# WORK REQUEST A
In the money maxims article, what year was the study by Brad Klontz and Sonya L. Britt?
# WORK REQUEST B
Please list every person or group that the money maxims article names as a source of what is said, or left unsaid, about money.
# WORK REQUEST C
Copy the money maxims article word for word, between "WALMART/SAMSCLUB" and "planning at KSU.", inclusive.

# DOCUMENT SEGMENT
3 Money Maxims that Hurt Your Finances

WALMART/SAMSCLUB

We get all kinds of messages about money from the people in our lives. These messages come from what teachers, parents, peers, caregivers and society say or don't say about money. We also get messages about money by going through traumatic financial experiences, such as losing a lot of money in a market crash.

These messages can come together to form beliefs about money, such as "money will make me happy," or "financial problems will just work themselves out."

These unconscious thoughts and feelings about money, or money scripts, are one of the primary causes of financial behavior, according to a 2012 study by CFP professionals Brad Klontz, a financial psychologist and associate professor of personal financial planning at Kansas State University, and Sonya L. Britt, an assistant professor and program director of personal financial planning at KSU.

# THE DATA

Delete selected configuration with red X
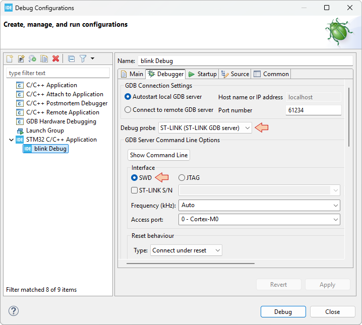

# REPLY A
2012

# REPLY B
Teachers, parents, peers, caregivers, and society.

# REPLY C
WALMART/SAMSCLUB

We get all kinds of messages about money from the people in our lives. These messages come from what teachers, parents, peers, caregivers and society say or don't say about money. We also get messages about money by going through traumatic financial experiences, such as losing a lot of money in a market crash.

These messages can come together to form beliefs about money, such as "money will make me happy," or "financial problems will just work themselves out."

These unconscious thoughts and feelings about money, or money scripts, are one of the primary causes of financial behavior, according to a 2012 study by CFP professionals Brad Klontz, a financial psychologist and associate professor of personal financial planning at Kansas State University, and Sonya L. Britt, an assistant professor and program director of personal financial planning at KSU.